Repeat the stretch of entries below from the line with "Given: Click info" through the line with "You are a computer-use agent. 564x453 pixels.". Include both ends and add nothing.

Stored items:
[Start of section]

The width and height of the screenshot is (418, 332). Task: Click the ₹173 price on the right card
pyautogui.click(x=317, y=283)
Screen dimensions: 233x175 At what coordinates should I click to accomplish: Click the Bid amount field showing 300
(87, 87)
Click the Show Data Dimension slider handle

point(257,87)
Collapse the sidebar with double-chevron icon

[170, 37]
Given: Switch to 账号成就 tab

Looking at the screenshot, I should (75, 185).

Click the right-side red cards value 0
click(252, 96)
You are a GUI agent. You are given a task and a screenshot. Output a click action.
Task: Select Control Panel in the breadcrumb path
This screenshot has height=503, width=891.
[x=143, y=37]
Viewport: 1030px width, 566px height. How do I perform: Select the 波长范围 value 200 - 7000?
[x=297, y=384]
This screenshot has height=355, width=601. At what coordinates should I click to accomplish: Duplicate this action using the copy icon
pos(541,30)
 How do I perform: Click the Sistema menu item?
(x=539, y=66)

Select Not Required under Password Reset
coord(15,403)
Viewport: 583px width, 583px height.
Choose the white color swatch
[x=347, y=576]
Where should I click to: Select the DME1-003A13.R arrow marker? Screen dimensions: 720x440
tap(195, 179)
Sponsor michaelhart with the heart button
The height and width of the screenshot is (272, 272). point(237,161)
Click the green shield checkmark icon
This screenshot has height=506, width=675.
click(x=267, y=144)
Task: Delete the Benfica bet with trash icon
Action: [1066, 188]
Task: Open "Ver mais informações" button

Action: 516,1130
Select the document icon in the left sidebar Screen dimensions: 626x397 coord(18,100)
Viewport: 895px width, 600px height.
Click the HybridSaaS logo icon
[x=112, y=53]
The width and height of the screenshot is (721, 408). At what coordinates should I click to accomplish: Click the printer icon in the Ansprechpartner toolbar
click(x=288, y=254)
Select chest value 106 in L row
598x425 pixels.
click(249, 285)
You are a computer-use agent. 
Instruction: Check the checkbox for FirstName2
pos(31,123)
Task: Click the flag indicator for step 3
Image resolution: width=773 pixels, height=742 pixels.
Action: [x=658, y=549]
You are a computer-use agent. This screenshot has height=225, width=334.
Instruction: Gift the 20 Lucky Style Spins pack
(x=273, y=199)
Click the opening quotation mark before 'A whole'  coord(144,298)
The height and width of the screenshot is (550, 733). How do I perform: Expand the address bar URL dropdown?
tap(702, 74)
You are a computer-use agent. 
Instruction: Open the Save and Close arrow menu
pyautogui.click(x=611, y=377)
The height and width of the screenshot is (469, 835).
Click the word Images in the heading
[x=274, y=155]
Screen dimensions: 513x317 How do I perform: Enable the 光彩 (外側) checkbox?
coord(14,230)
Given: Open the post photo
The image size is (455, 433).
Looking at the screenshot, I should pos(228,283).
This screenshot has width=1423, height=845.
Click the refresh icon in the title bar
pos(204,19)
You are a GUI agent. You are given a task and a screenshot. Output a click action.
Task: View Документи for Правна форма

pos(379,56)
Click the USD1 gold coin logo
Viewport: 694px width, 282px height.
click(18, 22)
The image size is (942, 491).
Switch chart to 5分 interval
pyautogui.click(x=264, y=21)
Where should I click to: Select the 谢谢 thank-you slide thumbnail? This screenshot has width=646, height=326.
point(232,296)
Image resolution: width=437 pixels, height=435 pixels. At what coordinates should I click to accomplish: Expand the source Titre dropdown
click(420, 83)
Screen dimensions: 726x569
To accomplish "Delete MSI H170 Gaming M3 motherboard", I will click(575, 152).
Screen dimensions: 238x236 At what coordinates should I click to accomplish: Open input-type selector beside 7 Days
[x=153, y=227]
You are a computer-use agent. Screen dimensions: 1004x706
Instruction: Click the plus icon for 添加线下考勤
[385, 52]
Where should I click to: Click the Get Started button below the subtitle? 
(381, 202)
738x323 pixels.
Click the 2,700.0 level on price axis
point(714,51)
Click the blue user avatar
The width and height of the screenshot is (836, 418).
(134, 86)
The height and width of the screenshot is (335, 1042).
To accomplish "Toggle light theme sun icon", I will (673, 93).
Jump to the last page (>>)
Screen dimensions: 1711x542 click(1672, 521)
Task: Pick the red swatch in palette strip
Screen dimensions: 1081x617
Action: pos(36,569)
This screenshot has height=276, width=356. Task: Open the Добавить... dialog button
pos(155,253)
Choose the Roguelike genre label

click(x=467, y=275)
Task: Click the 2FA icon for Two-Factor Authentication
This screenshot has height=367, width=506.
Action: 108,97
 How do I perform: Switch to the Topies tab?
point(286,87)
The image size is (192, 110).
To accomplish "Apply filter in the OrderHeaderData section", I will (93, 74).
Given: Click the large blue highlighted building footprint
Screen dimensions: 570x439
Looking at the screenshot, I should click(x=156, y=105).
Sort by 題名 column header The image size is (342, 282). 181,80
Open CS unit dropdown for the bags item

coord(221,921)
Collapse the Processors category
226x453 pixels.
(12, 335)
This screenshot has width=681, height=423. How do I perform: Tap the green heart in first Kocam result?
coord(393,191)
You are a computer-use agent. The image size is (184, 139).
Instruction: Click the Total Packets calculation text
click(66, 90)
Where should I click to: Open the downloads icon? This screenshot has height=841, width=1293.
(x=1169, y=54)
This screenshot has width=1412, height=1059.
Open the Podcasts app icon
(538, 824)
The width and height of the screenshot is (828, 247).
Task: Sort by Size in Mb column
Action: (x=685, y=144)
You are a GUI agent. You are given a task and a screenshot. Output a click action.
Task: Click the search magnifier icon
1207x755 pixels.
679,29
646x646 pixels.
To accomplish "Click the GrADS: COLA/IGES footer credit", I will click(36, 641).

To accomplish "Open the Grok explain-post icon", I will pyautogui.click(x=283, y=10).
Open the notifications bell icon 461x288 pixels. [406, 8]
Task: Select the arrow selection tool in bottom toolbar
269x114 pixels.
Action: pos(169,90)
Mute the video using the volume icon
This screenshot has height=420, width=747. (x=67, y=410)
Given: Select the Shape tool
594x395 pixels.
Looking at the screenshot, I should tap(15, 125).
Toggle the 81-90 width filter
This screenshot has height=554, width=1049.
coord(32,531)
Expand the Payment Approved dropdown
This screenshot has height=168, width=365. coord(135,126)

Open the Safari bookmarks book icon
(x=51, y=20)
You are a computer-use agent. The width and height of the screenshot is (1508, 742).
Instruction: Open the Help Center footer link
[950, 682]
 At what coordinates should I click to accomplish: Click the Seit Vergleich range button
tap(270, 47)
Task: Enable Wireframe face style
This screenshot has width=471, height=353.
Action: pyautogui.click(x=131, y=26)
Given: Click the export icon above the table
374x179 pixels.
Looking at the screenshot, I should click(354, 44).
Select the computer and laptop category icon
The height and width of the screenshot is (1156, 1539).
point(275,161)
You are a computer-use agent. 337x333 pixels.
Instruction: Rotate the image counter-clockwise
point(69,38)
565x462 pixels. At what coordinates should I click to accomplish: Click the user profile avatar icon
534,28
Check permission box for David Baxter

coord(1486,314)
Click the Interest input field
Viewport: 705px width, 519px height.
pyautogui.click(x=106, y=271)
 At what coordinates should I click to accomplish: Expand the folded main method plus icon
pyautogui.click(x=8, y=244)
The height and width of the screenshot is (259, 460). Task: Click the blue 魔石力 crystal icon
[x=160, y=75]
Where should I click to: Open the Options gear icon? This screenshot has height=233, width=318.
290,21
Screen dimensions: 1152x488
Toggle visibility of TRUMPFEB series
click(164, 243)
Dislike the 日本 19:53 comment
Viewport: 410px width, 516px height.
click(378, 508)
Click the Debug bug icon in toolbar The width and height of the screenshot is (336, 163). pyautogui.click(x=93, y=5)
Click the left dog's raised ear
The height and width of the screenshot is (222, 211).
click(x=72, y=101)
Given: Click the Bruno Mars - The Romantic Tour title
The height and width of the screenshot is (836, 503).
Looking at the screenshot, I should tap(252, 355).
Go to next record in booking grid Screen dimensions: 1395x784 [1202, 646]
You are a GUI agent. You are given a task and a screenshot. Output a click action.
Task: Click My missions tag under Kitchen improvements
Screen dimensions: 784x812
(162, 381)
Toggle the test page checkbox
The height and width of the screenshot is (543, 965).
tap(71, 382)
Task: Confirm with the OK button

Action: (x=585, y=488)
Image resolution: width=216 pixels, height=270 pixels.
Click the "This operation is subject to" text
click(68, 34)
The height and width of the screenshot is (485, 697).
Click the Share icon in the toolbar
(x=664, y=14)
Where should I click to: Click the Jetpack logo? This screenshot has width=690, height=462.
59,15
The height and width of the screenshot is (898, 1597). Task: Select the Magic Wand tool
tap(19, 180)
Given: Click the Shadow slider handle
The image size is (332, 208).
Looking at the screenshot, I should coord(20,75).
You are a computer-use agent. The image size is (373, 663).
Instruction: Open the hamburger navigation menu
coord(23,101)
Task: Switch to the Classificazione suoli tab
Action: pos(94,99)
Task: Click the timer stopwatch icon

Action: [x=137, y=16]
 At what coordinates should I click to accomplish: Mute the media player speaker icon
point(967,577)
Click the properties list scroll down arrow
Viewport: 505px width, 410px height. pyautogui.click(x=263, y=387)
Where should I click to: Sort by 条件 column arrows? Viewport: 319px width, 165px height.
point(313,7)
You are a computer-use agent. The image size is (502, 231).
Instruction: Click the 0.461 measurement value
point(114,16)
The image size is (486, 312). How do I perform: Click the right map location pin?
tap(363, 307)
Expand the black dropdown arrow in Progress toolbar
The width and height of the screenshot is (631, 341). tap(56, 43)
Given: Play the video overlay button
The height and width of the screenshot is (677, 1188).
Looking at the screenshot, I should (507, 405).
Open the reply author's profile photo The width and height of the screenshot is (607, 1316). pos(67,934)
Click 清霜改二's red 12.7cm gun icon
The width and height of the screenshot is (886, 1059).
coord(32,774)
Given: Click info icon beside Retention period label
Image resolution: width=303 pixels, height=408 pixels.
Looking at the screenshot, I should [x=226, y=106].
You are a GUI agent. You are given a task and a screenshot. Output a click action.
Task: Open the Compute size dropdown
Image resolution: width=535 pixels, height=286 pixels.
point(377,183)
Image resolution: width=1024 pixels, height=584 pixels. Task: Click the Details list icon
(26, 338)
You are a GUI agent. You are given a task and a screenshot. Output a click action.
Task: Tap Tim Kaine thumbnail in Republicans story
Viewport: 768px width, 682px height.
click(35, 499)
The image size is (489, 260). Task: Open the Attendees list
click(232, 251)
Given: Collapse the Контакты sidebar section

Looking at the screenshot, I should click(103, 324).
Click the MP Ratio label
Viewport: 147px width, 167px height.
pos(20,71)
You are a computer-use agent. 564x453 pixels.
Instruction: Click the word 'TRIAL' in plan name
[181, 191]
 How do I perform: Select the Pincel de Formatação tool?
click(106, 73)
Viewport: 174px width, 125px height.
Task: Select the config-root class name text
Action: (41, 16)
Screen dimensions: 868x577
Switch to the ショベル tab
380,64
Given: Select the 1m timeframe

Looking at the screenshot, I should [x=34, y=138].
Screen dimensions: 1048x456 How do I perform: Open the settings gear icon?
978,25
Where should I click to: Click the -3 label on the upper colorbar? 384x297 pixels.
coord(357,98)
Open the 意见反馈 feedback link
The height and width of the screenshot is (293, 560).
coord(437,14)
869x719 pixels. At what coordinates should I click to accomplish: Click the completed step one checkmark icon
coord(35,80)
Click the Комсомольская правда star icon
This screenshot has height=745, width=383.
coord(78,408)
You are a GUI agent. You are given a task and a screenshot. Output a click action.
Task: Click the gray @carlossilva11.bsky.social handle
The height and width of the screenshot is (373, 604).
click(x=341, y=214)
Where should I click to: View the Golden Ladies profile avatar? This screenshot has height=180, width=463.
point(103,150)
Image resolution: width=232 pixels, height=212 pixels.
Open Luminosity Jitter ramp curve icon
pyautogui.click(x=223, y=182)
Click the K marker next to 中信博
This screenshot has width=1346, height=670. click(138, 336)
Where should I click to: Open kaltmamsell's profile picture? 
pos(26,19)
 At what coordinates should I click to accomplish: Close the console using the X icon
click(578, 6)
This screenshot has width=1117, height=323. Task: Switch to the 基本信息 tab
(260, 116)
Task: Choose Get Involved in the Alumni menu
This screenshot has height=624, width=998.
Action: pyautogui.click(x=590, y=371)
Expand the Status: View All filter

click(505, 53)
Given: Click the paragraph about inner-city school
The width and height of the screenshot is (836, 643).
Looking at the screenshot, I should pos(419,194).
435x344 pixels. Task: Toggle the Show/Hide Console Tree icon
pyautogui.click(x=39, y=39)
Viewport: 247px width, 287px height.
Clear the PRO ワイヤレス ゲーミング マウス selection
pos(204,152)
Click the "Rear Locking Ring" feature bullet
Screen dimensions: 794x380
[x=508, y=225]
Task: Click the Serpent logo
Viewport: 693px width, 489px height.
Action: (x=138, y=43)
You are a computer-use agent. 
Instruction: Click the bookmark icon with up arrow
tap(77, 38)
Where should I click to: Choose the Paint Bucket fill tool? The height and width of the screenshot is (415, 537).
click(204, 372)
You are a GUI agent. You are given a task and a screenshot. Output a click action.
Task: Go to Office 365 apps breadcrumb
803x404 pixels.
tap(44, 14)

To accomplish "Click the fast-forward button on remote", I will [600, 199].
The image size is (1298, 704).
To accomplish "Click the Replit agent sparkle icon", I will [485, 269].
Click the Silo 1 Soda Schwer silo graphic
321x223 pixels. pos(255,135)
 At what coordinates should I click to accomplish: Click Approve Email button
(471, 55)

[End of section]

RESULT OF THE EXERCISE:
Given: Click info icon beside Retention period label
Image resolution: width=303 pixels, height=408 pixels.
Looking at the screenshot, I should [x=226, y=106].
You are a GUI agent. You are given a task and a screenshot. Output a click action.
Task: Open the Compute size dropdown
Image resolution: width=535 pixels, height=286 pixels.
point(377,183)
Image resolution: width=1024 pixels, height=584 pixels. Task: Click the Details list icon
(26, 338)
You are a GUI agent. You are given a task and a screenshot. Output a click action.
Task: Tap Tim Kaine thumbnail in Republicans story
Viewport: 768px width, 682px height.
click(35, 499)
The image size is (489, 260). Task: Open the Attendees list
click(232, 251)
Given: Collapse the Контакты sidebar section

Looking at the screenshot, I should click(103, 324).
Click the MP Ratio label
Viewport: 147px width, 167px height.
pos(20,71)
You are a computer-use agent. 564x453 pixels.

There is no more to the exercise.